I need some help. I have a program that emails a text file to the user. They now want this file formatted to a Word .DOC file (with specific margins, font sizes, etc.). I have no idea how I can make this happen. Changing the file extension from .TXT to .DOC makes no difference at all.

We're on AIX on Progress 9.1D CHUI. Has anybody got any info that can help me? I'd so very much appreciate it.

TIA
 
THis is a start for ya. I found this from the PEG. I've never done it myself, I've sent stuff to EXCEL before, but not word.

/*****************************************/
/*use this to keep the application handle*/
DEF VAR wordapp AS COM-HANDLE.
/*create the word application*/
CREATE "word.Application" wordapp.
/*display the application*/
wordapp:VISIBLE = TRUE.
/*add new document*/
wordapp:Documents:ADD().
/*write something on the document*/
wordapp:SELECTION:TEXT = "hello World".
/*free the memory*/
RELEASE OBJECT wordapp.

/**************************************/
HTH, Shawnna
 
Shawnna,

Word is a windows app, and can only be invoked from a Windows client. Faelcu is on ChUI AIX.

Mike.
 
I don't want to actually work with Word, just put some formatting into the text file that I output so the users can open the file in Word without having to manually put in all the formatting.

HTH
TIA
 
I suppose you could research Rich Text format and output your document as a .rtf file. I suspect, though, that HTML wuld be simpler -- Word can read .html files as long as you don't try to do anything too complicated.

Mike.
 
I'd vote for HTML, too, but you might not have as much control as you want over the attributes you mentioned (specific margins, font sizes, etc.)

This sounds very much like an idiotic requirement that begs the question, "Why?" Is the reader of the email so delicate that s/he can't bear the sight of monospaced text? Is your pointy-haired boss so clueless about the technology that s/he doesn't know what s/he's asking for?

If there is a good reason for this, the more reasonable approach is probably to process the message in Word afterwards. (Instead of mailing the file from Progress, deposit it on a PC where a client application can pick it up, format it, and mail it. You'd need to reference Word and the CDO object library.)

(Any sarcasm in this message is NOT directed at the participants in this discusssion.)
 
I had to do something like this and output the report in HTML, then emailed it to the users. One user had Outlook 95 which doesn't understand HTML. I had to attach the HTML as well as include it in the email so that user could open the attachment in IE (or word or whatever) to view the report.
──────
GIVEN TASK A: Return the rows from the line containing "Task: Click the Export list toolbar icon" through the end of the rows, both ends included, without the pictures.

Rows from a screen grounding dataset:
──────
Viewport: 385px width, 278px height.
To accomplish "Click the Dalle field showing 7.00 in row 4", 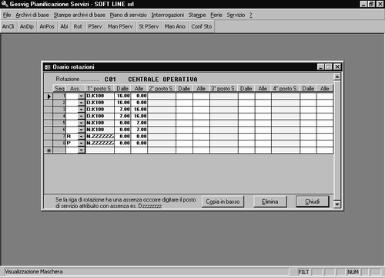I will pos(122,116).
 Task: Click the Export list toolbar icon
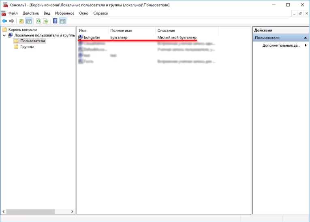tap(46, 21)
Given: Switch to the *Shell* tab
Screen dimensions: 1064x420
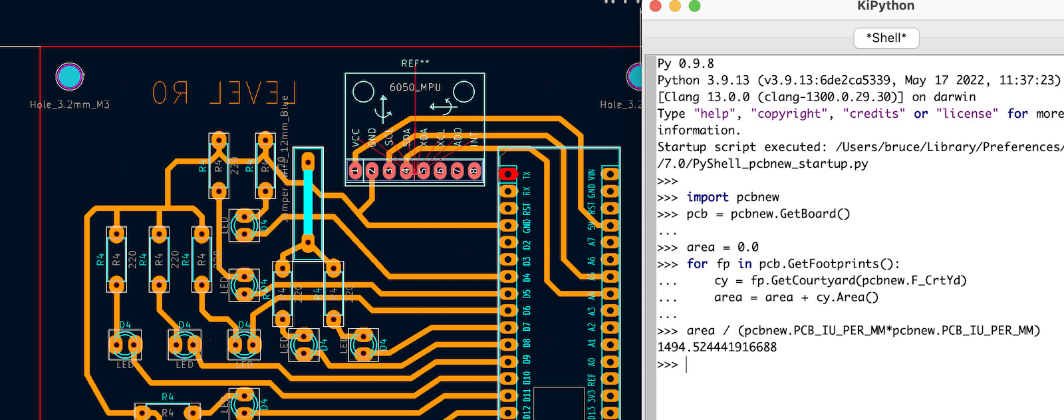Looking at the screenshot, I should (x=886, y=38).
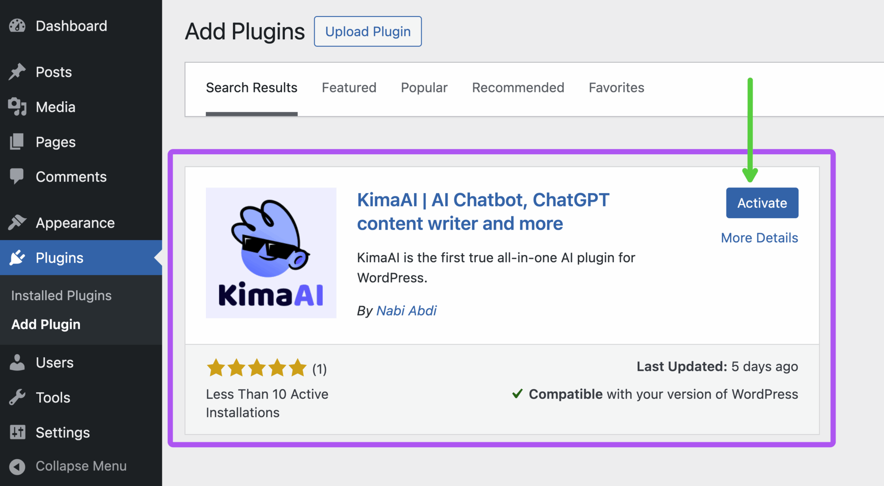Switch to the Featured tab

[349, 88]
──────
GIVEN TASK B: List every file extension, with its leading dot, that appears in the forum thread.

FINAL ANSWER A:
 Task: Click the Export list toolbar icon
tap(46, 21)
Given: Switch to the *Shell* tab
Screen dimensions: 1064x420
Looking at the screenshot, I should (x=886, y=38).
Switch to the Featured tab

[349, 88]

FINAL ANSWER B:
.TXT
.DOC
.rtf
.html